Random assignment with repeated measures
Feasibility: The recruitment rate was 45.7%, the retention rate was 87.5%, the adherence rate was 95%–97%, and the tolerance rate was 93%.
Efficacy: There were no differences in VO2MAX at baseline between the groups. The exercise group maintained pretreatment VO2MAX levels throughout chemotherapy, and the usual-care group showed a significant decline of as much as 6.3 ml/kg per minute that continued three to four weeks after treatment. CRF outcomes favored the exercise group, and QOL, physical well-being, and functional well-being declined significantly in both the experimental and usual-care groups.
Recruitment to exercise interventions is difficult. The type of exercise, location, and the choice of a self-lead or a supervised intervention may influence the decision to participate. Retention may be influenced by flexibility in scheduling and the allowance of make-up sessions. Exercise did not have a significant effect on CRF or QOL. Changes in the inflammatory markers favored the exercise group. Exercise may protect against a decline in VO2MAX but not Hb concentrations.
This study addressed exercise dose in terms of intensity, duration, and frequency when prescribing exercise as an intervention. The inclusion of inflammatory markers is a potential benefit that future research could use to quantify the effects of an exercise intervention.
Al Jaouni, S.K., Al Muhayawi, M.S., Hussein, A., Elfiki, I., Al-Raddadi, R., Al Muhayawi, S.M., . . . Harakeh, S. (2017).
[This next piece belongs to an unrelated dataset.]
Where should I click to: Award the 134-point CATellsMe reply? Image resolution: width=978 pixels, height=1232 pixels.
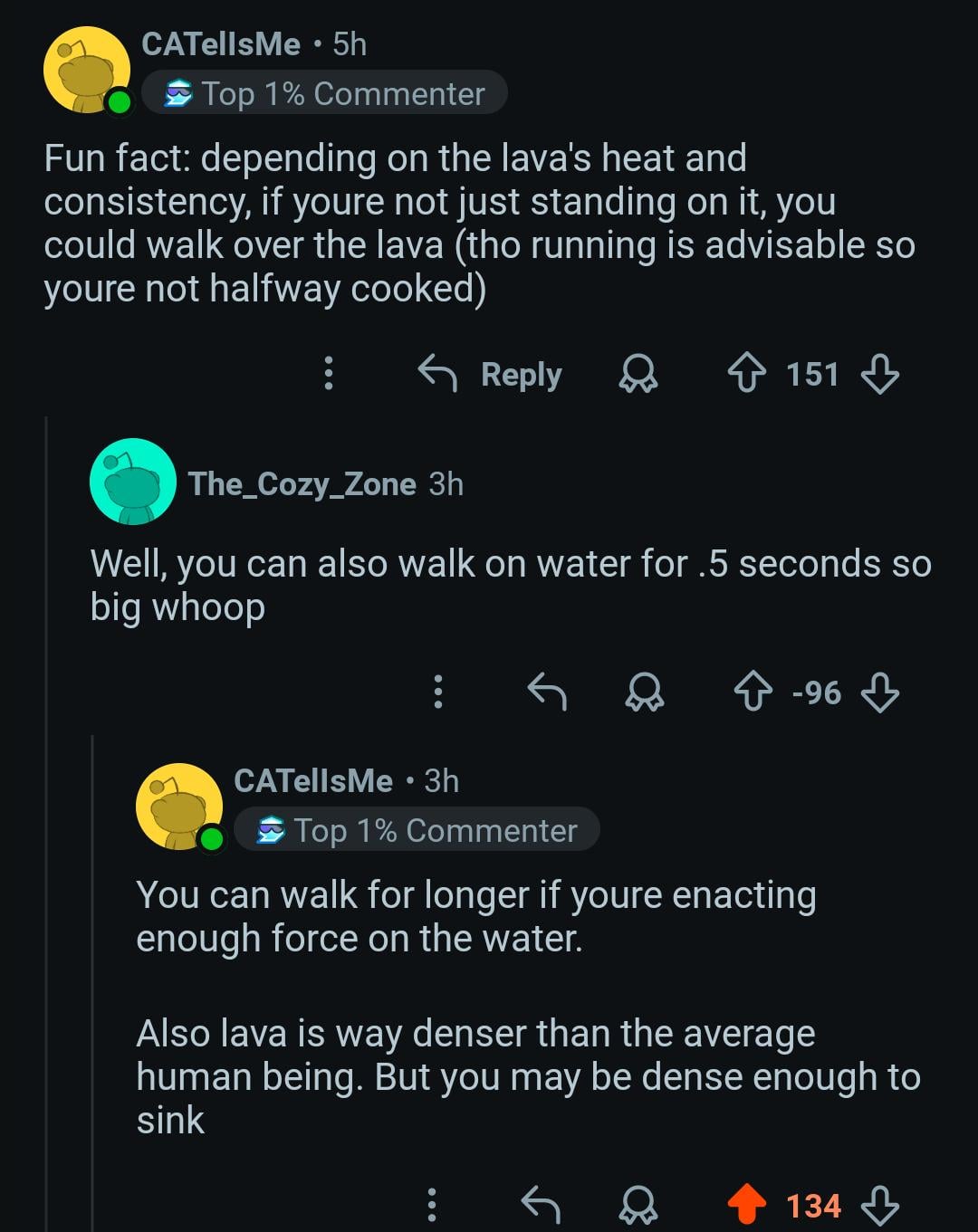click(x=638, y=1205)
Effects of honey on oral mucositis among pediatric cancer patients undergoing chemo/radiotherapy treatment at King Abdulaziz University Hospital in Jeddah, Kingdom of Saudi Arabia. Evidence-Based Complementary and Alternative Medicine (eCAM), 2017, 5861024.
To evaluate the effects of honey on severe oral mucositis
Patients were randomized to the honey or control group. The experimental group was given a topical application of honey before the development of mucositis. Both groups received routine oral hygiene with lidocaine, mycostatin, daktarin mouth gel, and mouthwash.
Open-label, randomized, controlled trial
Analysis showed an absolute risk reduction for the development of grade 3–4 mucositis of 35% among those using honey (p = 0.02). Less Candida colonization (p = 0.003) and bacterial colonization (p = 0.003) were seen in the honey group.
Honey may have some benefit in the management of oral mucositis.
There may be some benefit from the use of honey to coat oral mucosa in the management of chemotherapy-induced oral mucositis. This study had several limitations.